_Exercise prompt:_ Below are some entries. Reproduce them word for word.
(Supplied records begins)
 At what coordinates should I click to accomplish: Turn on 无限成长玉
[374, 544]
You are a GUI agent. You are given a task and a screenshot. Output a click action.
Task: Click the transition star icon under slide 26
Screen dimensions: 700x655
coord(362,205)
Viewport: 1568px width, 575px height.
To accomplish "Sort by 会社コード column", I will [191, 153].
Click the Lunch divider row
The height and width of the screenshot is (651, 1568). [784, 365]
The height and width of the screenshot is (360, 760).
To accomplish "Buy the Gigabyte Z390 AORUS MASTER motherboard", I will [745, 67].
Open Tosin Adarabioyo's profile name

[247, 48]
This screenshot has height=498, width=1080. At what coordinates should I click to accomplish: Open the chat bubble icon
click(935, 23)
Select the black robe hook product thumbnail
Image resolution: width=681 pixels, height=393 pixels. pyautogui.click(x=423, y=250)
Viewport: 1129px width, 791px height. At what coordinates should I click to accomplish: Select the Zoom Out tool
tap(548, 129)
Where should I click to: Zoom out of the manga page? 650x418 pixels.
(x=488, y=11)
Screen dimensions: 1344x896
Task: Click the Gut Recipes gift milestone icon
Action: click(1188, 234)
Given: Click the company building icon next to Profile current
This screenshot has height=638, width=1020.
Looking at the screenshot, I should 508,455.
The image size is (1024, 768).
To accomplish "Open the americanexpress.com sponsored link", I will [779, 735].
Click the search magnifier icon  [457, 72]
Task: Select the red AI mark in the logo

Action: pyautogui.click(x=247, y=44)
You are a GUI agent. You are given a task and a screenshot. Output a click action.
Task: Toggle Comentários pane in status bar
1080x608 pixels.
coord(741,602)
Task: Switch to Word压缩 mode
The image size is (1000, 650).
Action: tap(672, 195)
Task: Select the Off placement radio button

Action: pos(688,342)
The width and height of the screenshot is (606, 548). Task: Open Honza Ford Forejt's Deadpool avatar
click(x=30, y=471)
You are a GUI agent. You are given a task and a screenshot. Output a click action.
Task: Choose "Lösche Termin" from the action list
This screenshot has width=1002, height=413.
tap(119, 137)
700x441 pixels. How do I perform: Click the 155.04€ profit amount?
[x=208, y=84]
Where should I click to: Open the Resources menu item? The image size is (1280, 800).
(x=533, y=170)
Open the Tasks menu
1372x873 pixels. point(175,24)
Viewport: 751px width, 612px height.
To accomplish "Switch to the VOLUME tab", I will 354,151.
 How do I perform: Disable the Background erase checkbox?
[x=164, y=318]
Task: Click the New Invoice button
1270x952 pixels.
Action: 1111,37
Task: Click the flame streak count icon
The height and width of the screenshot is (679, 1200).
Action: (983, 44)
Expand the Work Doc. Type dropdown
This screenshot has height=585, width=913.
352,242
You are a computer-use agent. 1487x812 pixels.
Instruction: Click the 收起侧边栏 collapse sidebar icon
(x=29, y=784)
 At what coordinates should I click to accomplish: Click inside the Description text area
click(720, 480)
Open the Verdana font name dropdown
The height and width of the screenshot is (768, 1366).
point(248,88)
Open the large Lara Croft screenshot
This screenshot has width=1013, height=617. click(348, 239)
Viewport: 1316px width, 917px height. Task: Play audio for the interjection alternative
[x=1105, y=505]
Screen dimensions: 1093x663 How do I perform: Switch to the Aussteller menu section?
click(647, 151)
(Supplied records ends)
_Task answer:_
 At what coordinates should I click to accomplish: Turn on 无限成长玉
[374, 544]
You are a GUI agent. You are given a task and a screenshot. Output a click action.
Task: Click the transition star icon under slide 26
Screen dimensions: 700x655
coord(362,205)
Viewport: 1568px width, 575px height.
To accomplish "Sort by 会社コード column", I will [191, 153].
Click the Lunch divider row
The height and width of the screenshot is (651, 1568). [784, 365]
The height and width of the screenshot is (360, 760).
To accomplish "Buy the Gigabyte Z390 AORUS MASTER motherboard", I will [745, 67].
Open Tosin Adarabioyo's profile name

[247, 48]
This screenshot has height=498, width=1080. At what coordinates should I click to accomplish: Open the chat bubble icon
click(935, 23)
Select the black robe hook product thumbnail
Image resolution: width=681 pixels, height=393 pixels. pyautogui.click(x=423, y=250)
Viewport: 1129px width, 791px height. At what coordinates should I click to accomplish: Select the Zoom Out tool
tap(548, 129)
Where should I click to: Zoom out of the manga page? 650x418 pixels.
(x=488, y=11)
Screen dimensions: 1344x896
Task: Click the Gut Recipes gift milestone icon
Action: click(1188, 234)
Given: Click the company building icon next to Profile current
This screenshot has height=638, width=1020.
Looking at the screenshot, I should 508,455.
The image size is (1024, 768).
To accomplish "Open the americanexpress.com sponsored link", I will [779, 735].
Click the search magnifier icon  [457, 72]
Task: Select the red AI mark in the logo

Action: pyautogui.click(x=247, y=44)
You are a GUI agent. You are given a task and a screenshot. Output a click action.
Task: Toggle Comentários pane in status bar
1080x608 pixels.
coord(741,602)
Task: Switch to Word压缩 mode
The image size is (1000, 650).
Action: tap(672, 195)
Task: Select the Off placement radio button

Action: pos(688,342)
The width and height of the screenshot is (606, 548). Task: Open Honza Ford Forejt's Deadpool avatar
click(x=30, y=471)
You are a GUI agent. You are given a task and a screenshot. Output a click action.
Task: Choose "Lösche Termin" from the action list
This screenshot has width=1002, height=413.
tap(119, 137)
700x441 pixels. How do I perform: Click the 155.04€ profit amount?
[x=208, y=84]
Where should I click to: Open the Resources menu item? The image size is (1280, 800).
(x=533, y=170)
Open the Tasks menu
1372x873 pixels. point(175,24)
Viewport: 751px width, 612px height.
To accomplish "Switch to the VOLUME tab", I will 354,151.
 How do I perform: Disable the Background erase checkbox?
[x=164, y=318]
Task: Click the New Invoice button
1270x952 pixels.
Action: 1111,37
Task: Click the flame streak count icon
The height and width of the screenshot is (679, 1200).
Action: (983, 44)
Expand the Work Doc. Type dropdown
This screenshot has height=585, width=913.
352,242
You are a computer-use agent. 1487x812 pixels.
Instruction: Click the 收起侧边栏 collapse sidebar icon
(x=29, y=784)
 At what coordinates should I click to accomplish: Click inside the Description text area
click(720, 480)
Open the Verdana font name dropdown
The height and width of the screenshot is (768, 1366).
point(248,88)
Open the large Lara Croft screenshot
This screenshot has width=1013, height=617. click(348, 239)
Viewport: 1316px width, 917px height. Task: Play audio for the interjection alternative
[x=1105, y=505]
Screen dimensions: 1093x663 How do I perform: Switch to the Aussteller menu section?
click(647, 151)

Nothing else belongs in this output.